Y ahora suben el gas
El nuevo conflicto desatado entre Occidente y Rusia, a través de la secesión de Crimea y con la guerra de Siria aún coleando, ha pasado factura. Factura nunca mejor dicho que está recogida en los acuerdos entre la rusa Gazprom y la ucraniana Naftogaz desde 2009. Hace apenas unos días, Moscú remitió una carta al gobierno estadounidense que en verdad estaba dirigida a los consumidores europeos de gas ruso. En la misma, se vislumbra un interés de presión de Putin frente a la Unión Europea, en la que se pedía especialmente que los occidentales se preocupen más por socorrer el déficit ucraniano y dejen de entrometerse en las cuestiones de seguridad y defensa. O dicho de otra forma, el gas no lo paga sólo Rusia, sino que Europa también tiene que soportar los costes de Naftogaz, a través de la ayuda económica a Ucrania.
Repartido el pastel y con el posible interés de Europa por integrar a Ucrania, Rusia no se contenta sólo con haberse adueñado de Crimea y campar a sus anchas. Además, tiene el morro suficiente de pedir que le paguen los costes del gas que tiene conveniado con Ucrania. Aquí se observa como Rusia sigue una lógica imperialista similar a la de Estados Unidos. Rusia no tiene interés en incrementar su territorio, más bien en garantizar sus posiciones y salidas estratégicas, a la par que intenta disminuir costes. Una lógica sabia desde la real-politik, pues está demostrado que cuando un imperio alcanza un determinado tamaño, los costes de su manutención son imposibles de superar por los beneficios y todo se torna en un déficit constante.

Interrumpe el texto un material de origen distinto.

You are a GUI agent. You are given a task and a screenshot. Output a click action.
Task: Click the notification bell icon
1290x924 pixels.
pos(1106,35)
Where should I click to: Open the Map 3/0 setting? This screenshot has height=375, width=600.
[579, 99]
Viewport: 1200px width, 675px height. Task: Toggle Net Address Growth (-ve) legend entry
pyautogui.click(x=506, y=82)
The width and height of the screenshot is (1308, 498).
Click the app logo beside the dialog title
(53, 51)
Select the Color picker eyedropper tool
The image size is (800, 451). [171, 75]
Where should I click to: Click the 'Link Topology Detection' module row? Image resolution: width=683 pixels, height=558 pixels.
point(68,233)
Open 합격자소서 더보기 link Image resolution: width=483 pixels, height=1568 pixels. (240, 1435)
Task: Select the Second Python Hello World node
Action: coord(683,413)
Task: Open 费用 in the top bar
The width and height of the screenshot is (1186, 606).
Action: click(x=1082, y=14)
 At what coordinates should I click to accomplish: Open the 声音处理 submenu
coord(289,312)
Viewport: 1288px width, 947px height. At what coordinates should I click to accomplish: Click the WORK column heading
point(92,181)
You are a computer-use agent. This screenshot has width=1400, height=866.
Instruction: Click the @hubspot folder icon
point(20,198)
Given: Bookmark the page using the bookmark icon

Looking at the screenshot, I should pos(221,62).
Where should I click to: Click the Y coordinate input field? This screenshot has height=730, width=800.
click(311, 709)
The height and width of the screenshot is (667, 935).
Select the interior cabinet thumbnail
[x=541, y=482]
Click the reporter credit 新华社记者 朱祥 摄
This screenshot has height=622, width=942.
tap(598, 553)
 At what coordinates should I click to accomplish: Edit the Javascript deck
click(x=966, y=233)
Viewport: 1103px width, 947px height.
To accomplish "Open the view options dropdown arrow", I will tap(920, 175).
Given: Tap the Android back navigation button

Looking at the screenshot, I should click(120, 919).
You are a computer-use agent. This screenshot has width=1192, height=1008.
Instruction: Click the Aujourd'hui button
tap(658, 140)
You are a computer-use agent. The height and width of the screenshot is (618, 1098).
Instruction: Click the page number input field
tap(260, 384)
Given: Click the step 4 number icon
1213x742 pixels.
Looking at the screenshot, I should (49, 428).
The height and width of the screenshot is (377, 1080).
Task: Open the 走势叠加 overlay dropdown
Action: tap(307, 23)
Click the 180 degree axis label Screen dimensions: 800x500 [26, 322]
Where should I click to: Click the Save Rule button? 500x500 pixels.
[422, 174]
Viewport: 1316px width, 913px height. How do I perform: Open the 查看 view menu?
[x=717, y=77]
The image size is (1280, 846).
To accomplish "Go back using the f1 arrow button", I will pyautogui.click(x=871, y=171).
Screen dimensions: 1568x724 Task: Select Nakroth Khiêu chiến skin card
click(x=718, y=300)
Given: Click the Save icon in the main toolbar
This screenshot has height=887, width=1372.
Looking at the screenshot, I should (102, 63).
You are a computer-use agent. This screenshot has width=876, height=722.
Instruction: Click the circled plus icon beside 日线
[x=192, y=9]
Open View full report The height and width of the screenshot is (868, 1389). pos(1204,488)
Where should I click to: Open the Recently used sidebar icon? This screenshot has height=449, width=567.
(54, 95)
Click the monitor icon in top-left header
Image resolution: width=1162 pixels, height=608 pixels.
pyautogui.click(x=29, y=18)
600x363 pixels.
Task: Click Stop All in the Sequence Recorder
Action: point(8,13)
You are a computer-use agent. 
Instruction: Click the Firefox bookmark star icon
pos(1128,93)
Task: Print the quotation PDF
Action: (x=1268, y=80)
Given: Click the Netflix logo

Este hecho demuestra que Rusia está cerca de su sobredimensionamente, si no lo ha hecho ya. Ahora bien, esto no es motivo para infravalorar las capacidades del gigante asiático, especialmente si se estudia una intervención militar en Ucrania por parte de la OTAN. Probablemente, esta opción sea la última y dependa no ya tanto de las ventajas de vencer a Rusia, sino de cuánto quieren arriesgar los socios europeos y americanos. Por lo que, probablemente habrá una relación directa entre mejora de la economía occidental frente a no intervención militar en Crimea.